**Исходный текст**:
╭──
Перед ним никогда не стояло проблемы, делать жизнь с кого. Конечно, с отца. И Виктор окончил Ташкентское танковое училище с золотой медалью. Волей судьбы единственный из выпуска попал в КГБ. Приехал в Москву, получил распределение в пограничное училище. Служил командиром взвода, роты. Получил основательную практическую подготовку.
В те годы пограничные войска усиленно комплектовались техникой, боевыми машинами, приходилось мотаться по военным заводам, получать танки, бронетранспортеры, осваивать их, обучать курсантов.
Несмотря на занятость, Виктор Федорович окончил пединститут. Как иначе: подчиненных в роте 300 человек. Хочешь не хочешь, надо быть педагогом.
С группой «А», с первым командиром этой группы, Героем Советского Союза Виктором Бубениным, их свела жизнь на танкодроме пограничного училища. «Альфовцы» учились водить боевую технику. Карпухин помогал им, консультировал, учил. И признаться, не подозревал, что майор Бубенин давно приглядывается к нему.
«Альфе» нужны были люди, знающие технику. Так он стал бойцом группы антитеррора. Карпухину казалось, что после рутинной казарменной жизни - бесконечных подъемов и отбоев, учений, занятий, вождений его ждет полная романтики жизнь. Но, увы, опять занятия, срочные вызовы, непрогнозируемые ситуации. И работа над собой - тяжелая, изнуряющая.
Крестил его огнем Афганистан. Как остался жив? Виктор сам потом не раз задумывался над этим. Все смешалось воедино: удача, военная смекалка, отменная подготовка и даже чудо, когда аминовский гвардеец располосовал ему грудь автоматной очередью, но кончились у него патроны. Война. Жестокая, страшная, бессмысленная…
Вернулся он с той войны Героем. Дослужился до больших чинов, стал начальником группы, обогнал отца, вышел в генералы. Хотя старик любит подтрунивать над ним: мол, что у тебя за огневая мощь - автоматы, пистолеты, имитационные гранаты, то ли дело мой артиллерийский полк!
Виктору оставалось только согласиться: полк, да еще артиллерийский, и вправду сила.
… Он оставил машину в переулке и вошел в серое здание. Поднялся на нужный этаж, прошел мимо приемной председателя КГБ. Сюда в восьмидесятом году, после Афганистана, его, майора Карпухина, пригласил Андропов. Юрий Владимирович обладал удивительной способностью располагать к себе человека - не прошло и пяти минут, как Виктор Федорович напрочь забыл, что перед ним всемогущий министр госбезопасности, один из первых людей государства.
╰──
Записи набора данных
╭──
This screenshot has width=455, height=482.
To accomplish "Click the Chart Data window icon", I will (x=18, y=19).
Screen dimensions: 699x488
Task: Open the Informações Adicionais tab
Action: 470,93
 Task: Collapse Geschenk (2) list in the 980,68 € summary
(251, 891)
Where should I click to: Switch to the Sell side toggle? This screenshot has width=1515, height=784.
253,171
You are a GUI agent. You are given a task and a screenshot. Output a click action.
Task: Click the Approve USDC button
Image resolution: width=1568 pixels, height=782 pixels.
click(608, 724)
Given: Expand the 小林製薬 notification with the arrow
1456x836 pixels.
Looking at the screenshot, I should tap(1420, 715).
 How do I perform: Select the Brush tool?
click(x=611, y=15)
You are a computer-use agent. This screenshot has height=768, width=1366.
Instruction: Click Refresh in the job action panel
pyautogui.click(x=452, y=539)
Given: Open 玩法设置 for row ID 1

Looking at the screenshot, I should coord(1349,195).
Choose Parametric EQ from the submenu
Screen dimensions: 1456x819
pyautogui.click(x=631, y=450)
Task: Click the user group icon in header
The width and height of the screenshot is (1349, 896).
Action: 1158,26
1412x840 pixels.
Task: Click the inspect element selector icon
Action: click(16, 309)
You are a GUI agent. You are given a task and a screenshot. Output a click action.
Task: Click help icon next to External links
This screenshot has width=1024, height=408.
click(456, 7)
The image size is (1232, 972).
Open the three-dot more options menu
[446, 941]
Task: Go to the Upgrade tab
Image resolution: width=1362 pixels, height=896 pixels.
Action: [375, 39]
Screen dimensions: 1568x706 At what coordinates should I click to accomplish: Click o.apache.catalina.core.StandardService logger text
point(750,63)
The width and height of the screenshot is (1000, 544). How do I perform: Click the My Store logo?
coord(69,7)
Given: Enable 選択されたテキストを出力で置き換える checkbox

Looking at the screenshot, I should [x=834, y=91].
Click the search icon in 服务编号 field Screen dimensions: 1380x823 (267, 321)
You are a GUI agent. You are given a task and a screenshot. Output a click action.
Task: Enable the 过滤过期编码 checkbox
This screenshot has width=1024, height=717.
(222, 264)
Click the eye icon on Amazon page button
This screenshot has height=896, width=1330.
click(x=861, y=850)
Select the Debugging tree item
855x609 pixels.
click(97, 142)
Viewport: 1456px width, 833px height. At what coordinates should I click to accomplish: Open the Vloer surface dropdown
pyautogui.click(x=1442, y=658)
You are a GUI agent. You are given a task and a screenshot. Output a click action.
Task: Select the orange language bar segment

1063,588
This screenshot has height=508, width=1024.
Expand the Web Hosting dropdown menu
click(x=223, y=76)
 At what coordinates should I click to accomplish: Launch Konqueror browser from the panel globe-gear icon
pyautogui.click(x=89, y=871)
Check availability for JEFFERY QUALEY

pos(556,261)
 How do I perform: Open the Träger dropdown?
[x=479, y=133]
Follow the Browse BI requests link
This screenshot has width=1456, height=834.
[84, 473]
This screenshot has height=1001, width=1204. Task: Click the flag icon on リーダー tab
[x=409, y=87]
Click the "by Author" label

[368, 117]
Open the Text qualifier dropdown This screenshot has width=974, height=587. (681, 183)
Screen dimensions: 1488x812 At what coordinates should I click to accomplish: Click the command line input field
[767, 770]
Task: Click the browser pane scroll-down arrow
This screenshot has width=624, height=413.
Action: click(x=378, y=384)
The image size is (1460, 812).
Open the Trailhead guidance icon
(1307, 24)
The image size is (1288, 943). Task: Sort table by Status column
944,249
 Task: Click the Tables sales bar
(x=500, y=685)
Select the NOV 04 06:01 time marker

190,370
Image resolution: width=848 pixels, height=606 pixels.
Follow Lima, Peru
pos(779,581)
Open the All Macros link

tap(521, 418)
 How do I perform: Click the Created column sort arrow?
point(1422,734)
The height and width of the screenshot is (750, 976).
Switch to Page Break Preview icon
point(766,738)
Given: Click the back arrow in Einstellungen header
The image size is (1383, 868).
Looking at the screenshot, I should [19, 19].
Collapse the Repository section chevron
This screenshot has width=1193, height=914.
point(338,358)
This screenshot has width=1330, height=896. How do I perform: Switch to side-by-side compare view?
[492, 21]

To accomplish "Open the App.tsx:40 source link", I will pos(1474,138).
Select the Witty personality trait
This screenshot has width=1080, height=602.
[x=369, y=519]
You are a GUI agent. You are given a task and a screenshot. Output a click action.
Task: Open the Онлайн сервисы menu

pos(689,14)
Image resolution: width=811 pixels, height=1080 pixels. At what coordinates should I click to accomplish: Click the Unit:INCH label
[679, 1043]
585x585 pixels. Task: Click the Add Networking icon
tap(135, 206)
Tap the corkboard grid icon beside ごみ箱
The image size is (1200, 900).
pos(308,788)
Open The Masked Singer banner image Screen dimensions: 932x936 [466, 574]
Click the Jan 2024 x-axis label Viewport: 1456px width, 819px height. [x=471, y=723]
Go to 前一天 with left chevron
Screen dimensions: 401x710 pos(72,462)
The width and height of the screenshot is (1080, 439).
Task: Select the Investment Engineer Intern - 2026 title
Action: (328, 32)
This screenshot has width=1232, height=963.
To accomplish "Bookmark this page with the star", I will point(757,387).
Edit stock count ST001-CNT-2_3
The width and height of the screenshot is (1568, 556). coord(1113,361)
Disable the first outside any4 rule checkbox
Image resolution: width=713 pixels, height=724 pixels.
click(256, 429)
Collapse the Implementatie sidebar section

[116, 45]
╰──
**Задания**:
1. Ответьте по тексту о Викторе Карпухине:
(a) Какое училище окончил Виктор и с какой наградой?
(b) Сколько человек было у него в подчинении в роте?
(c) Кто пригласил майора Карпухина в восьмидесятом году, после Афганистана?
2. Продолжите текст о Викторе Карпухине с того места, где он обрывается.

**Ожидаемые ответы**:
1.
(a) Ташкентское танковое училище, с золотой медалью.
(b) 300 человек.
(c) Юрий Владимирович Андропов.

2.
Андропов хотел знать истину. Генеральских докладов об Афганистане он наслушался вдоволь. Пригласил на беседу очевидца, кто шел в числе первых в атаку.
Странно, но ему до сих пор кажется, что никто потом, кому он рассказывал об Афганистане, о штурме дворца Амина, не слушал его более заинтересованно и внимательно, чем Андропов.
Карпухин еще не знал, что спустя некоторое время он вновь окажется в приемной председателя комитета. Только теперь его, боевого генерала, Героя Советского Союза, не только не соизволят выслушать, но даже, что называется, не пустят на порог.
Но пока он ничего этого не знал, он шел к своему начальнику, прикидывая, кому из бойцов группы предстоит командировка в Закавказье.
Однако Расщепов повел разговор совсем о другом. Он поинтересовался боеготовностью группы, количественным составом, нашел на карте Московской области аэродром Чкаловский. Спросил, знает ли Карпухин расположение зданий и помещений аэродрома.
Признаться, Виктор Федорович таким вопросам не удивился. Президент России возвращался из поездки, и сотрудников группы вполне могли привлечь к охране Ельцина.
Расщепов подтвердил догадку: оказывается, намечалась встреча руководителей Союза с Президентом России. Следовало усилить охрану.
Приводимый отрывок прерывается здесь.